** Texto analizado **
□ □ □ □ □

En sus inicios, la epidemia afectaba mayormente a hombres; los datos actuales reflejan que del total de personas con VIH y sida en el mundo, el 50 por ciento son mujeres (ONUSIDA, 2008). Es importante indicar que muchas de las mujeres que han adquirido el VIH o que se encuentran en riesgo de adquirirlo, no consideran que practiquen conductas de alto riesgo, pues se encuentran frecuentemente casadas o en una relación monógama. Ante esos cambios en la epidemiología, se ha puesto atención al significativo y acelerado incremento del número de mujeres que viven con VIH, fenómeno que se ha denominado “feminización de la pandemia del VIH”. Dicho fenómeno exige dirigir la mirada hacia factores estructurales de desigualdad de género que hacen a las mujeres más susceptibles de una transmisión del VIH.
En 1993, la violencia de género fue definida por la ONU como “todo acto de violencia basado en la pertenencia al sexo femenino que tenga o pueda tener como resultado un daño o sufrimiento físico, sexual o psicológico para la mujer, inclusive las amenazas de tales actos, la coacción, o la privación arbitraria de la libertad tanto si se produce en la vida pública o privada”. Ello llevó a que la Organización Mundial de la Salud reconociera que “incluye prácticas tradicionales que atentan contra la mujer, la violencia ejercida por personas distintas al marido, la explotación; violencia física, sexual y psicológica en la comunidad, incluidas violaciones, abusos sexuales, hostigamiento, intimidación en el trabajo, la escuela u otros sitios, tráfico de mujeres, la prostitución forzada; y la violencia física, sexual y psicológica perpetrada o tolerada por el estado, donde quiera que ocurra”.

□ □ □ □ □

** Información proporcionada **
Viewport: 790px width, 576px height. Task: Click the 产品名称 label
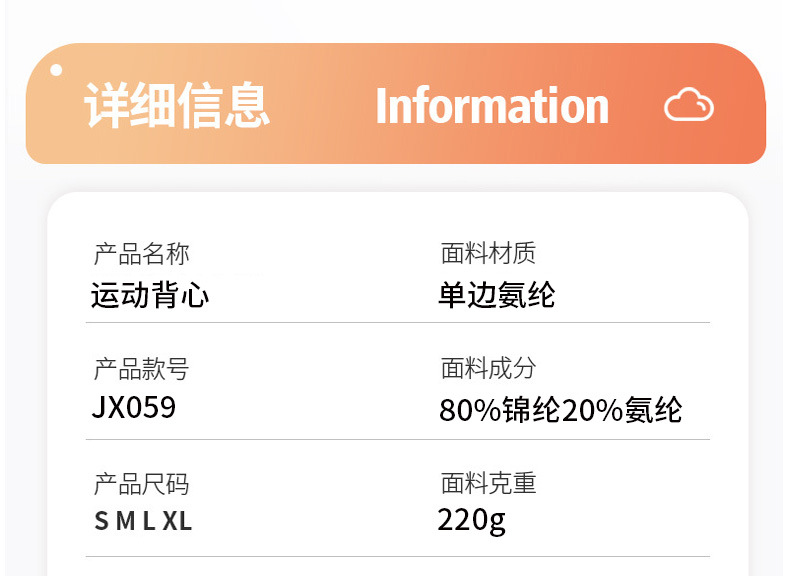tap(141, 254)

□ □ □ □ □

** Tarea A **
En el texto sobre el VIH y la violencia de género, ¿en qué año definió la ONU la violencia de género?
** Tarea B **
Por favor, retoma el texto sobre el VIH y la violencia de género a partir de su última oración.

** Respuesta esperada A **
En 1993.

** Respuesta esperada B **
En este tenor, se han resaltado tres mecanismos en los cuales la violencia de género, en sus múltiples formas, incrementaría la vulnerabilidad a la transmisión del VIH en las mujeres. El primero de ellos es el sexo coercitivo con una pareja infectada, el segundo la violencia como limitante de la habilidad de la mujer para negociar comportamientos preventivos como el uso del condón; y finalmente el abuso sexual o físico durante la niñez, que ha sido asociado a comportamientos sexuales de alto riesgo durante la adolescencia y la edad adulta. Se ha afirmado también que la amenaza de violencia “impide que las mujeres accedan a la información sobre el VIH, se sometan a la prueba del VIH, revelen su estado serológico respecto al VIH, accedan a los servicios de prevención de la transmisión del VIH a los lactantes, y reciban tratamiento y asesoramiento, incluso cuando saben que se han “infectado” (ONUSIDA). La violencia se presenta no sólo como causa del sida, sino también como consecuencia: cuando se revela que se está viviendo con el virus, las mujeres pueden ser atacadas o excluidas a causa del estigma relacionado con la pandemia.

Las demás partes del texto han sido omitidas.